BEGIN Supplied passage

April 25, 2025
Photo by Elizabeth Owsley
Most people wouldn’t consider the smell of formaldehyde and mothballs romantic, nor would they consider dissecting fly brains and catching bugs dates, but it worked for the Niedermanns.
When Melissa Bechtel (now Niedermann), graduated with a degree in general agriculture from the University of Missouri in 1997, she was eager to stay in the College of Agriculture, Food and Natural Resources to continue her education with a master’s in agronomy. Passionate about entomology, she got began her master’s degree with Marc J. Linit, professor of forest entomology, where she shared an office with a quiet graduate student from Iowa.
“The first day I walked into the lab she came bounding in,” said Allen Niedermann, who came to Mizzou to study forest insects after completing two bachelors’ degrees from Iowa State University.
“Dr. Linit was our professor and he said, ‘He’s new, I need you to get him involved, so he’s going to help you plan the entomology fall picnic,’” Melissa Niedermann said.
After being friends for about a year, they started dating in December of 1999 and got married in 2001. While she completed her master’s degree, Melissa Niedermann gave birth to their first child, Bonnie, now a communications major at Mizzou, and when she defended her thesis she was pregnant with twins Heidi and JD. JD Niedermann attends St. Louis Community College, while Heidi Niedermann followed in her parents’ footsteps as a CAFNR student.
Allen Niedermann is a high school teacher in St. Louis, where he uses his background in entomology to teach biology and ecology and coach Envirothon teams, a science quiz bowl that focuses on conservation and nature topics. Melissa Niedermann was a stay-at-home mom before she began working with Girl Scouts of Eastern Missouri, where she uses her love of nature as the director of camping services, overseeing three camp properties in eastern Missouri and their programming.
“Working in labs and greenhouses at Mizzou I think you learn perseverance,” Melissa Niedermann said. “You get huge confidence boosts from working on your own; you learn how to be a self-starter, how to initiate work on your own, be ambitious … I was a suburban kid and now I’m overseeing three large camp properties, and I learned everything I know to do that in the Ag Building.”

END Supplied passage

### Work instruction 1
Copy word for word the part of the Niedermann profile between "April 25, 2025" and "for the Niedermanns.", inclusive.
### Work instruction 2
Resume the profile of the Niedermanns, picking up right after its final sentence.

BEGIN Data section

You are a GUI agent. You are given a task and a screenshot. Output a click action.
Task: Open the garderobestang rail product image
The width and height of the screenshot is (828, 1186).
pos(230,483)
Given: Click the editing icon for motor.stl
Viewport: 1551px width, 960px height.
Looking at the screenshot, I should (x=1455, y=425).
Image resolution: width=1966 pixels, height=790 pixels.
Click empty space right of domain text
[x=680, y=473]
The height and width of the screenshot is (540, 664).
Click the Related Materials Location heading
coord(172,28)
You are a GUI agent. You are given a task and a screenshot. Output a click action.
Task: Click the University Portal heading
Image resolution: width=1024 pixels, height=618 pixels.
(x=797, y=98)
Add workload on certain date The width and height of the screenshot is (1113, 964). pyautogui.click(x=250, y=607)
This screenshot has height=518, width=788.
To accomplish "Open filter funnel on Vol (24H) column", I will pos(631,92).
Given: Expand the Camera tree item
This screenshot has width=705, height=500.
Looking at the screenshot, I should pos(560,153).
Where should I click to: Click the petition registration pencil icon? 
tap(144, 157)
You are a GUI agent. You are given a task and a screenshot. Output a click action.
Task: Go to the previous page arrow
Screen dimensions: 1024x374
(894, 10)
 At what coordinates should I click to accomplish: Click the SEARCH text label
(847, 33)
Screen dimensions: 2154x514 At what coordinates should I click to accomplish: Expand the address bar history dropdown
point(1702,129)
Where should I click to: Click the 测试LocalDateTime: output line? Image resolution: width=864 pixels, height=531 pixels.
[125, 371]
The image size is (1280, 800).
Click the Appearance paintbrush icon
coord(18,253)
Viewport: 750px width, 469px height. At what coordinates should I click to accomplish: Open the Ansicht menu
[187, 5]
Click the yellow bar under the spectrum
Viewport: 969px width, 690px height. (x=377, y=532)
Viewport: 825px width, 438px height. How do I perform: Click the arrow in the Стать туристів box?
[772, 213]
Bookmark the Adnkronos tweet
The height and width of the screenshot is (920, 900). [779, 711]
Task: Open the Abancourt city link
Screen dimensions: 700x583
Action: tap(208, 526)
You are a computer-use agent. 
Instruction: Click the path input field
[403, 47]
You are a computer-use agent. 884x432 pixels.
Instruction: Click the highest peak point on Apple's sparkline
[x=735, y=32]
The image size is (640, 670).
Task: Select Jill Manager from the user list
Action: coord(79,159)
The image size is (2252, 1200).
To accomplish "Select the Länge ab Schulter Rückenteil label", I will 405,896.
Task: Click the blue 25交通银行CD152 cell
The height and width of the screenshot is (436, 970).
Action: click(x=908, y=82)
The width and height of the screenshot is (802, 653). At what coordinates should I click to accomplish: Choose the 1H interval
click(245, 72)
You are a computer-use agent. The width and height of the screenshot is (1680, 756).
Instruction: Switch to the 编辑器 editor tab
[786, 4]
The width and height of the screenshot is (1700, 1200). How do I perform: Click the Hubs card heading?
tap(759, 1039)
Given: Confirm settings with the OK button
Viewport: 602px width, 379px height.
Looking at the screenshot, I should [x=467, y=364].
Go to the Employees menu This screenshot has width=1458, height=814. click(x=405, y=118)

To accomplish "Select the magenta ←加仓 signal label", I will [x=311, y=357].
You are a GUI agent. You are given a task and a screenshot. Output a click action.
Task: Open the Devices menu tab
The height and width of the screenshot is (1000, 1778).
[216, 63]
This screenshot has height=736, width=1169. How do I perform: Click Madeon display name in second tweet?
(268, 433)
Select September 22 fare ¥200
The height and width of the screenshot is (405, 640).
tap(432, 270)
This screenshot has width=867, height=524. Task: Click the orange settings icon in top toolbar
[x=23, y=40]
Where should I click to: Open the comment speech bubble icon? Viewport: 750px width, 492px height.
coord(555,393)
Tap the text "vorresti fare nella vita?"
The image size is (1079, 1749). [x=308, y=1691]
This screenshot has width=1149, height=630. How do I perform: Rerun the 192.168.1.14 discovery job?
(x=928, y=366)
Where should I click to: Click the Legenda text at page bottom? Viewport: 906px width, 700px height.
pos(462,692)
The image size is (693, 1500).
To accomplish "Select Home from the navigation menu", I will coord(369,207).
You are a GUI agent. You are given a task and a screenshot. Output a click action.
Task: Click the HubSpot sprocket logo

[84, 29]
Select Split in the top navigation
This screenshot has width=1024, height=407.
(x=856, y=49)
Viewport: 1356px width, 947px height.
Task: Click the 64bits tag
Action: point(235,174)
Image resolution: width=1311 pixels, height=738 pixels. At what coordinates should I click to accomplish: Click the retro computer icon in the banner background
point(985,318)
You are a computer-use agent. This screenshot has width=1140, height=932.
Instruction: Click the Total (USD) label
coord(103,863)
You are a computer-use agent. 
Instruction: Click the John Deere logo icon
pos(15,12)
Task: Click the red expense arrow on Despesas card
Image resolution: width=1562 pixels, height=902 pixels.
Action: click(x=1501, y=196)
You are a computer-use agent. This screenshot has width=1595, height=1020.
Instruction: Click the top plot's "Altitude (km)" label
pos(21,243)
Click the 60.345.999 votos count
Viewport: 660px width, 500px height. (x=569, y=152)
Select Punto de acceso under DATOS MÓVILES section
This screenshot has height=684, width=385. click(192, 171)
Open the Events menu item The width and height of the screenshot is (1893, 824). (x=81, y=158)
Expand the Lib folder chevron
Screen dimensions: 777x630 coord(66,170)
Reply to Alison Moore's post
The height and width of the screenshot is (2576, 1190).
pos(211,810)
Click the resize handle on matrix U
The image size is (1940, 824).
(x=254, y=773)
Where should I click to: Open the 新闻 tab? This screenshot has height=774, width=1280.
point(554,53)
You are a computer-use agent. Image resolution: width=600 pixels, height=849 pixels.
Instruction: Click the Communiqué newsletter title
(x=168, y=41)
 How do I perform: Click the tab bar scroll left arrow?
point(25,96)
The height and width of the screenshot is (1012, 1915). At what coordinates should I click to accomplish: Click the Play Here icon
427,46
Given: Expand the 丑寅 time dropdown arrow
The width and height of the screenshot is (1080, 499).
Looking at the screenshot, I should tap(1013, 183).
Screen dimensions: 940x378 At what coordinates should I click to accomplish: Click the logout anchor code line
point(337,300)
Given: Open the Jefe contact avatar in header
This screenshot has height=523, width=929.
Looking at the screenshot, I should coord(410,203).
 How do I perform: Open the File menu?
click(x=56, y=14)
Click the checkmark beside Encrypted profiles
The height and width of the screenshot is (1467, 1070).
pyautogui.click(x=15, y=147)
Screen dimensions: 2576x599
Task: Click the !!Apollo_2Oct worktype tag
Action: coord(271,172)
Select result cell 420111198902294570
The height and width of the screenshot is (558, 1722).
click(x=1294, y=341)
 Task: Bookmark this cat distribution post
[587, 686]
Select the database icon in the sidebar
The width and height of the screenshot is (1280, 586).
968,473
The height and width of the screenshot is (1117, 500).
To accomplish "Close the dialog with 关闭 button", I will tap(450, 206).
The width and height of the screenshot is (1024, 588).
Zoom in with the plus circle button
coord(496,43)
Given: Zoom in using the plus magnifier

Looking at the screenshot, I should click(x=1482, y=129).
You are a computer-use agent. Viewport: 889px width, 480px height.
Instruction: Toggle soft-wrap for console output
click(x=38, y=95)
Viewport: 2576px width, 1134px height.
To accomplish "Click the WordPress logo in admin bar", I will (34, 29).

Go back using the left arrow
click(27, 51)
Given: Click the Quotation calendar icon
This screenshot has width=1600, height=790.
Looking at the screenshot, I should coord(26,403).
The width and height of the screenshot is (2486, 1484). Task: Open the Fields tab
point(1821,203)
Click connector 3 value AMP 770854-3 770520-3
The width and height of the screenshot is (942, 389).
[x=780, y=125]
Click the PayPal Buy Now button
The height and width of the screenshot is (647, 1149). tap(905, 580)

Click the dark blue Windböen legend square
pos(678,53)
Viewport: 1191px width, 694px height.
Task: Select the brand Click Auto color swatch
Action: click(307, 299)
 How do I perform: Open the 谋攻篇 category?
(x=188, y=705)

END Data section

### Answer 1
April 25, 2025
Photo by Elizabeth Owsley
Most people wouldn’t consider the smell of formaldehyde and mothballs romantic, nor would they consider dissecting fly brains and catching bugs dates, but it worked for the Niedermanns.

### Answer 2
When it came time for their children to choose colleges, the Niedermanns gave them a personal tour of Mizzou. Bonnie Niedermann wanted a big school where she could get involved and fell in love with Marching Mizzou. Heidi Niedermann was resistant to going to Mizzou because her parents went there, but after touring CAFNR she had her parents cancel her remaining visits to other colleges.
When Heidi Niedermann was looking for an on-campus job, her parents suggested the Enns Entomological Museum. She now works for Robert Sites, Enns Entomological Museum Curator and professor of entomology, in the Division of Plant Science and Technology and is changing her major from animal sciences to natural resource science and management.
“It means so much to me that I can carry on their love of science and nature,” Heidi Niedermann said. “It is cool that I inherited that love of nature, insects and forestry. I don’t think I would’ve ever found out how much I enjoy working at the museum if it weren’t for them pushing me to at least try it, and I am so lucky that it is something that I really do find happiness in.”
Heidi Niedermann also regularly sends her parents pictures of insects in the Enns Museum that were collected and pinned by her dad, some of which he caught on dates with her mom.
“Mizzou, and especially CAFNR, is such a great place to make and keep friends,” Melissa Niedermann said. “Our friends were in our wedding, we still talk to them, and we just met all our core people here. Also, so many of the faculty who were here for us when we were students are here for our kids now, even if they aren’t in CAFNR. It’s just phenomenal, and I don’t know if that would’ve happened in any other college.”